The Bear Is Not Sleeping, or Ursus Americanus is Near

By Norm Wheeler
Sun editor


Bear sightings have increased lately in the Empire-Glen Arbor area. During the winter of ‘98 Bonnie Quick grazed a bear with her mini-van as she was headed north one night on Co. Rd. 677 near the Benzie-Leelanau county line, just south of the Empire Airport. Bristles of bear fur were stuck in the front corner of the van where she scraped the startled animal. Now National Park biologists report that tracks indicate a bear is (or at least in April was) on South Manitou Island. Black bears are great swimmers, as Michigan’s Official State Story, The Legend of the Sleeping Bear, suggests. Park experts assume the South Manitou bear, so far not sighted, must have swum over from the mainland. And they assume the bear will, or already has, swum back. Rangers are taking precautions on the island in case the bear stays out there and gets interested in the smells of the campfires soon to be warming cans of Dinty Moore in the island’s three campgrounds. Generally black bears don’t like the smell of humans and avoid contact with them. When they encounter humans, black bears usually run away. But they like to burrow their noses into trashbags, and the dumps near villages in the Upper Peninsula are reliable places for evening bear watching. The vast quadrants of forest in the Sleeping Bear Dunes National Lakeshore could provide ample range for a bear or two, but occassional brushes with humans along the trails is inevitable if bears stick around.
Here are the bear facts on some recent local sightings:
–Last Saturday, May 27, Ray Nargis of rural Empire Township was in the woods between Glen Lake and M-72. “When I went down the trail there was no scat there,” Ray reports, “but when I came back up a couple of hours later I noticed a large deposit of black, gummy, non-dog-like appearing doodoo caacaa excrement filled with green stuff. When I examined it with a stick I ascertained that it was still warm, and I thought ‘Feet, don’t fail me now!’ “ And this isn’t the only evidence of proximate bears lately. There have been some direct bear sightings as well.

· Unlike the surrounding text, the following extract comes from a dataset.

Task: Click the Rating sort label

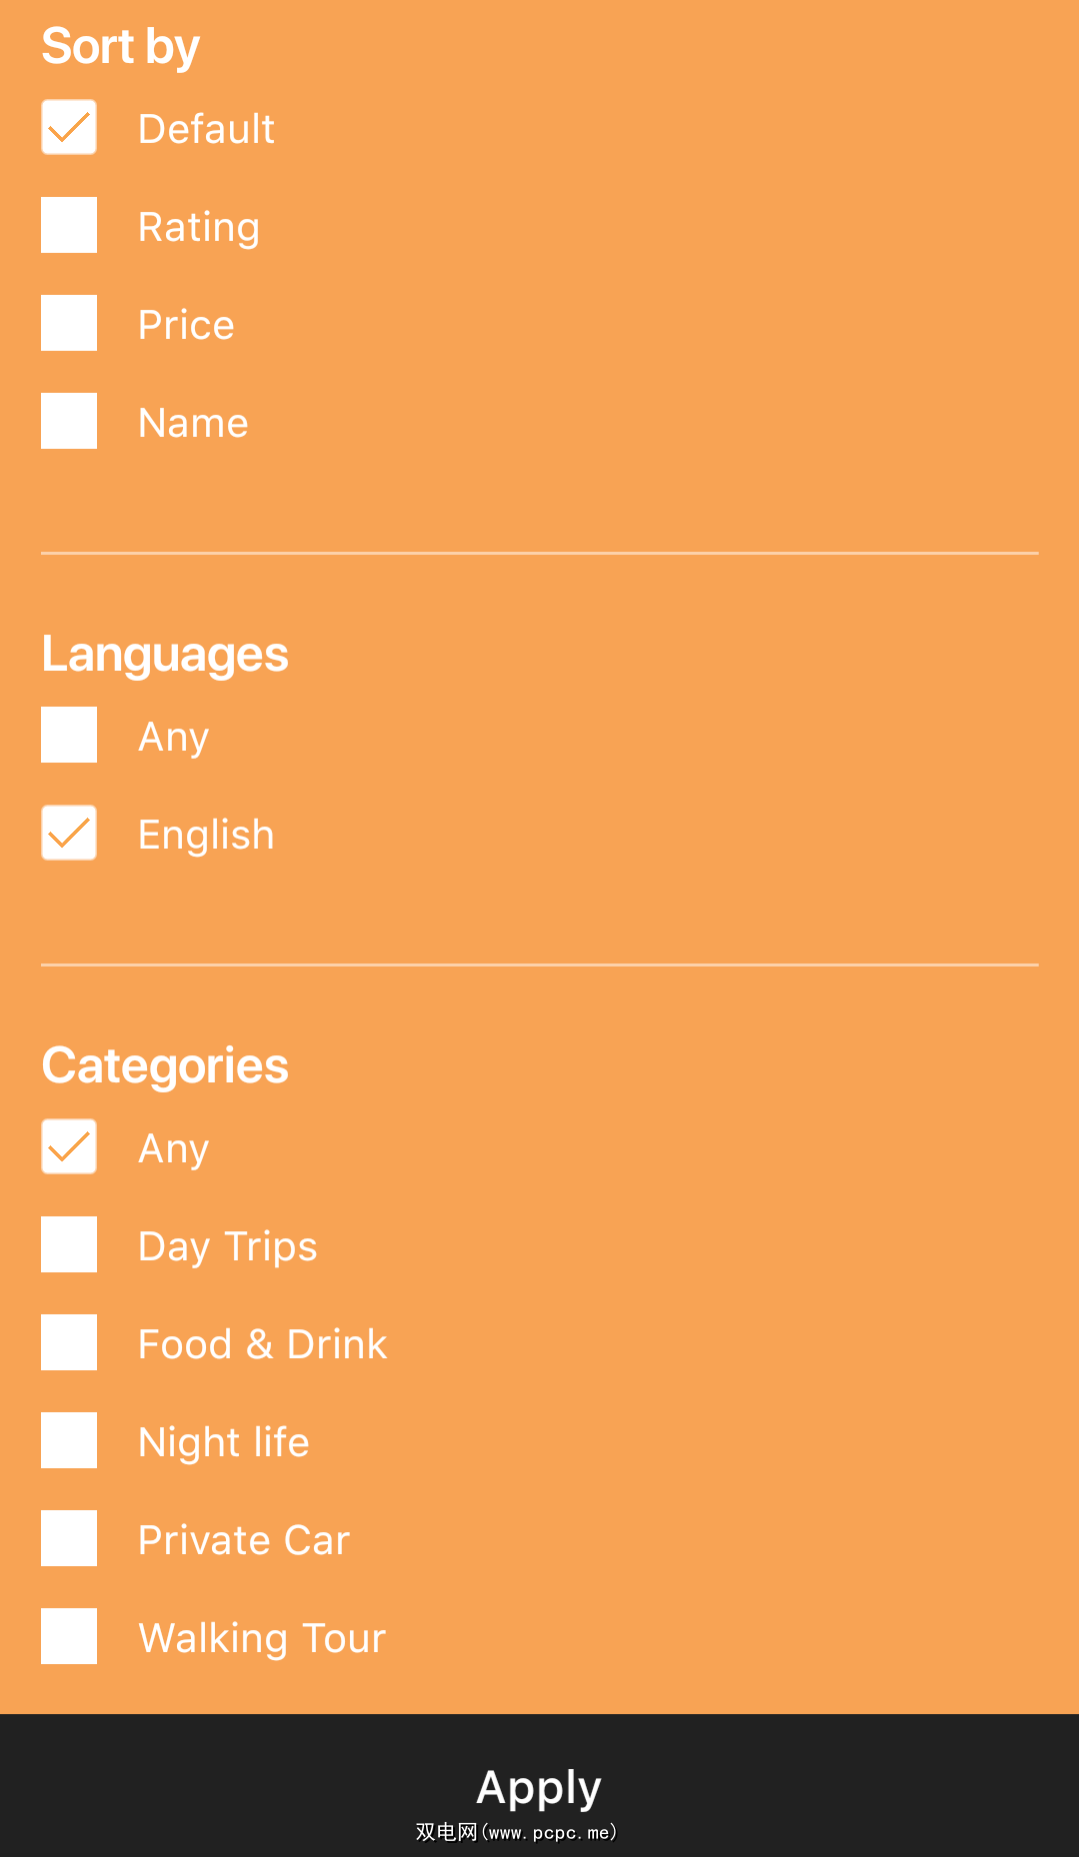Action: [199, 227]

–On Saturday, May 6, Sarah Colligan of Long Lake was coming down the east side of Alligator Hill on the trail that drops into Glen Arbor near M-22. “I rounded a corner and heard some stirring,” Sarah says. “It was too loud for a deer, and I looked up to see a 2 or 3 year old healthy gorgeous shiny black bear. The trees were blossoming and the leaves were still just the size of squirrel’s ears, so I could see through the trees clearly. The bear was loping along about 15 meters away from me! I stopped and let it keep going,” Colligan continues, “then I turned around and went back up the trail in case other bears were around so as not to spook it/them nor further spook myself! It was a good-sized but not huge bear, and it was a beautiful thing. It’s nice to know they’re still around here.”
–On the last day of April, a Sunday, Harriet Jones, a counselor at Glen Lake Elementary School, was driving along County Road 616 near the school when she saw something large and black and furry cross the road headed for the school property. Curious, Harriet drove up into the faculty parking lot that parallels the road up behind the pine-tree-covered slope. “There was this bear stopped at the fence that surrounds the elementary school playground, looking in at the bright plastic climbing stuff,” she explains with astonishment. “When the bear couldn’t go through the fence it looked and saw my car, and then it turned around and ran back down the slope through the pine trees and across the road and headed back to the north.”
Maybe, as these three pieces of evidence all occurred on a Saturday or a Sunday, there is a bear who comes here on weekends in a huge S.U.V. just like the auto execs from Detroit or the investors from the Chicago Board of Trade. Maybe it is the South Manitou bear who gets lonely and swims over for the weekend social life around Glen Arbor. Or maybe it is the spirit of Bart, the 1580 lb. movie star grizzly bear who just passed away, looking for another beautiful incarnation as a black bear. Out west the park rangers advise hikers to wear little bells so bears can hear them coming, and to carry cans of pepper spray in case they accidentally startle a grizzly bear. Hikers are also taught to identify bear scat so they know when they are on the fairways of the bears. Black bear (ursus americanus) scat is usually full of berries and vegetable matter, and since they don’t pose much of a threat to humans unless startled with their cubs, making noise and paying attention are the best preventions. Grizzly bears (ursus horribilis) can be dangerous to humans. We don’t have them around here, but apparently their scat is full of little bells and smells like pepper.